Teal pumpkins offer treat alternatives this Halloween
There's an alternative to Snickers, Kit Kats and Reese's Peanut Butter Cups this Halloween and all trick-or-treaters have to do is be on the lookout for teal pumpkins.
The Teal Pumpkin Project, started by a mom who had children with food allergies in 2012 in Tennessee, lets children and parents know a house offers non-food treat items such as bubbles or small toys at Halloween. A homeowner simply places a teal pumpkin on his or her porch.
Teal pumpkins have become so prevalent these days -- especially as peanut allergies continue to rise -- that even major retailers such as Kroger and Target are selling them this Halloween.
Experts say the project is a great way to alleviate parent concerns about possible allergic reactions to candy and help more children feel included in the fun.
"Halloween is probably one of the biggest holiday activities that kids look forward to throughout the year," said Lisa Gable, chief executive officer of the Food Allergy Research & Education, a group dedicated to improving the lives of those with food allergies and supporting research. "What the Teal Pumpkin Project does, through non-food treats, is allow kids to participate."
And it doesn't just benefit kids with allergies, said Gable.
It also helps include "kids who don’t have allergies but may not be able to enjoy Halloween otherwise," such as those with special needs, she said.

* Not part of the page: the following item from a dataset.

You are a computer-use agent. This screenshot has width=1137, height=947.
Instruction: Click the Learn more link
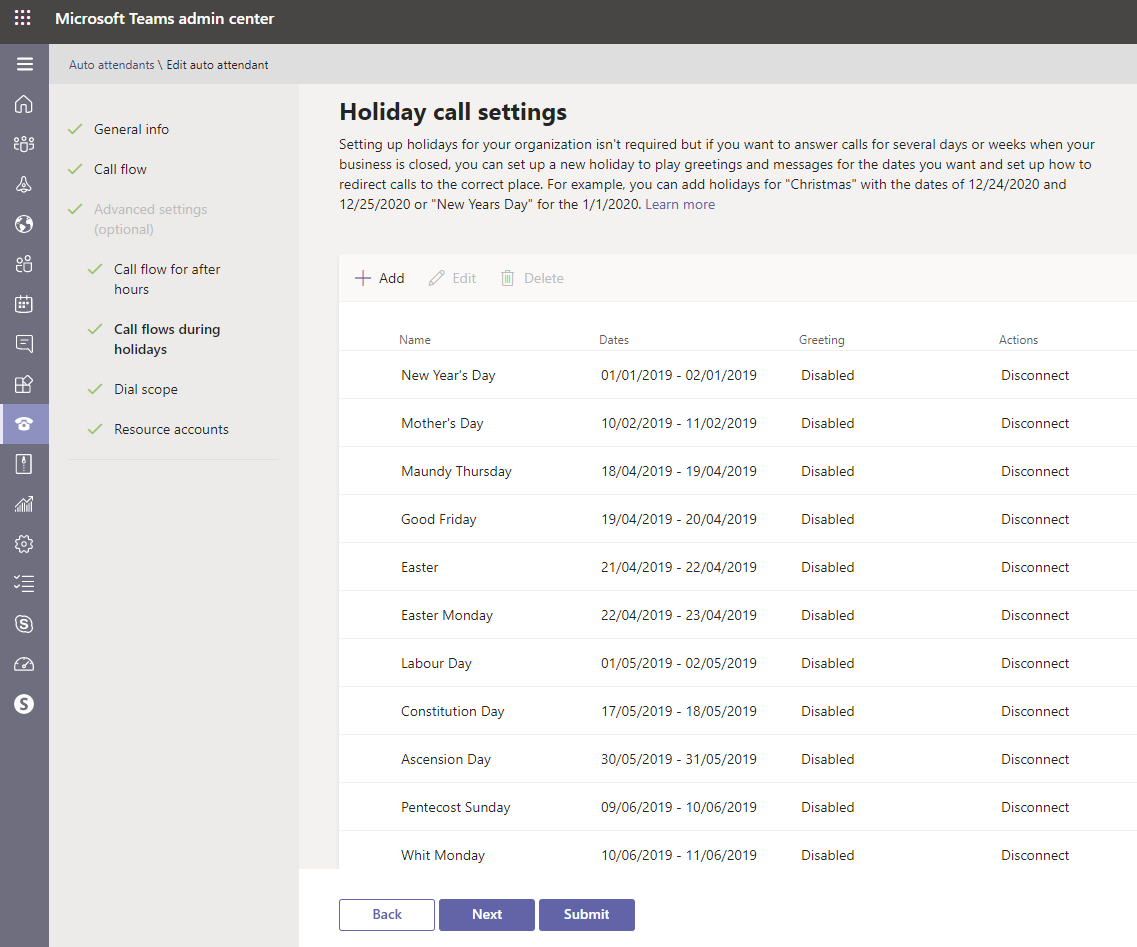click(679, 203)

Natalie Stacey and her daughter, Sophia, of West Bloomfield Township will be looking for teal pumpkins this Halloween. Sophia, 9, is allergic to peanuts, tree nuts, sesame and shellfish. They also have a teal pumpkin on their own porch and have offered non-treat foods such as glow sticks, Play-Doh and bouncy balls.
"When Sophia sees other homes with teal pumpkins on their porch her eyes light up, (she) smiles and screams 'Mom, it’s safe!'" said Natalie. "It brings tears to my eyes that she, too, can enjoy the simple joys most kids experience while trick-or-treating."
To be a part of the Teal Pumpkin Project, FARE offers a tool on its website, foodallergy.org, to both register your home and find maps of those that have already signed up near you. Roughly 33,000 homes signed up last year, said Gable.
Some kids even "carry around the map," said Gable.
According to the Centers for Disease Control & Prevention, the prevalence of food allergies in children increased by 50% between 1997 and 2011. Between 1997 and 2008 alone, peanut or tree nut allergies appear to have more than tripled in U.S. children.
Gable said a number of factors may be responsible for the increase. Hygiene -- society is much cleaner today than it used to be, she said -- may be a factor. The gut may also be a component and research is being done on microbes in the gut, she said.
FARE has 33 clinical networks across the country where research is being done on food allergies and the University of Michigan's Mary H. Weiser Food Allergy Center is one of them.
Its director, Dr. Mark Baker, testified in September before an FDA panel about a new drug that was tested in clinical trials last year and was found to reduce severe allergic reactions to peanuts but not eliminate them. The Weiser Center was one of the research sites that participated in the trials.
“Right now the only approved approach to this allergy is to avoid peanuts, and the amount of effort and cost involved in making sure everything your child is exposed to is peanut-free is overwhelming to most families,” Baker said.
For the Staceys, when Sophia gets candy that isn't safe at Halloween, the family has a routine. Sophia separates out the unsafe candy pieces, washes her hands and later leaves the candy outside her bedroom door on Halloween night. Then the "Switch Witch" gets to work, says Natalie.
"The Switch Witch takes all the candy she’s allergic to and gives her a small gift or replacement treat that’s safe," said Natalie.